EXERCISE DETAILS: Can you repeat, word for word, the lines of the material from the one containing "Image resolution: width=1406" through the end of the material, both included?

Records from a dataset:
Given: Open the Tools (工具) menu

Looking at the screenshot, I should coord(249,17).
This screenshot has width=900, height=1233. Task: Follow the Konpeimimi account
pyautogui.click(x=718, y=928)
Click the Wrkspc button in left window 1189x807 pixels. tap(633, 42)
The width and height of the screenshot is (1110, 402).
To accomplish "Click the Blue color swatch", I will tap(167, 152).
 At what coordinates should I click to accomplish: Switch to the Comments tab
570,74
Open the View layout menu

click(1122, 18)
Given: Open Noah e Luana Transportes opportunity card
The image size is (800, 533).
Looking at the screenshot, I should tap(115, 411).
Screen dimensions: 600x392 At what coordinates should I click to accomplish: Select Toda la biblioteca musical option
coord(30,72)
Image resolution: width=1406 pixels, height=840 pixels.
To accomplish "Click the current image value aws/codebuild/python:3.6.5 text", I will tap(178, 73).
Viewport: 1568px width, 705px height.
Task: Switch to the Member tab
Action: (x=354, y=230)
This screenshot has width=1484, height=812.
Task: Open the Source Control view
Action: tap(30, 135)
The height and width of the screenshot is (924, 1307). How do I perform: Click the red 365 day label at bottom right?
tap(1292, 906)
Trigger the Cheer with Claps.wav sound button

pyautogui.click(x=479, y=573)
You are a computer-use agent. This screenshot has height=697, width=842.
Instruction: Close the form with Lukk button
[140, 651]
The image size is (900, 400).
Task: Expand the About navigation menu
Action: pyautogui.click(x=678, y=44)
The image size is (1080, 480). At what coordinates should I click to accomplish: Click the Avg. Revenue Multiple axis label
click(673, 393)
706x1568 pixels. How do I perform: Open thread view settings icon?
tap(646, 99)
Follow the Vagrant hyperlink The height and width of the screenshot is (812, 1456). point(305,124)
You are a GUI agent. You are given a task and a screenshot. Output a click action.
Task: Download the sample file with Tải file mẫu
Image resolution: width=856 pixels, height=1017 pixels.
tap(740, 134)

EXERCISE OUTPUT:
Image resolution: width=1406 pixels, height=840 pixels.
To accomplish "Click the current image value aws/codebuild/python:3.6.5 text", I will tap(178, 73).
Viewport: 1568px width, 705px height.
Task: Switch to the Member tab
Action: (x=354, y=230)
This screenshot has width=1484, height=812.
Task: Open the Source Control view
Action: tap(30, 135)
The height and width of the screenshot is (924, 1307). How do I perform: Click the red 365 day label at bottom right?
tap(1292, 906)
Trigger the Cheer with Claps.wav sound button

pyautogui.click(x=479, y=573)
You are a computer-use agent. This screenshot has height=697, width=842.
Instruction: Close the form with Lukk button
[140, 651]
The image size is (900, 400).
Task: Expand the About navigation menu
Action: pyautogui.click(x=678, y=44)
The image size is (1080, 480). At what coordinates should I click to accomplish: Click the Avg. Revenue Multiple axis label
click(673, 393)
706x1568 pixels. How do I perform: Open thread view settings icon?
tap(646, 99)
Follow the Vagrant hyperlink The height and width of the screenshot is (812, 1456). point(305,124)
You are a GUI agent. You are given a task and a screenshot. Output a click action.
Task: Download the sample file with Tải file mẫu
Image resolution: width=856 pixels, height=1017 pixels.
tap(740, 134)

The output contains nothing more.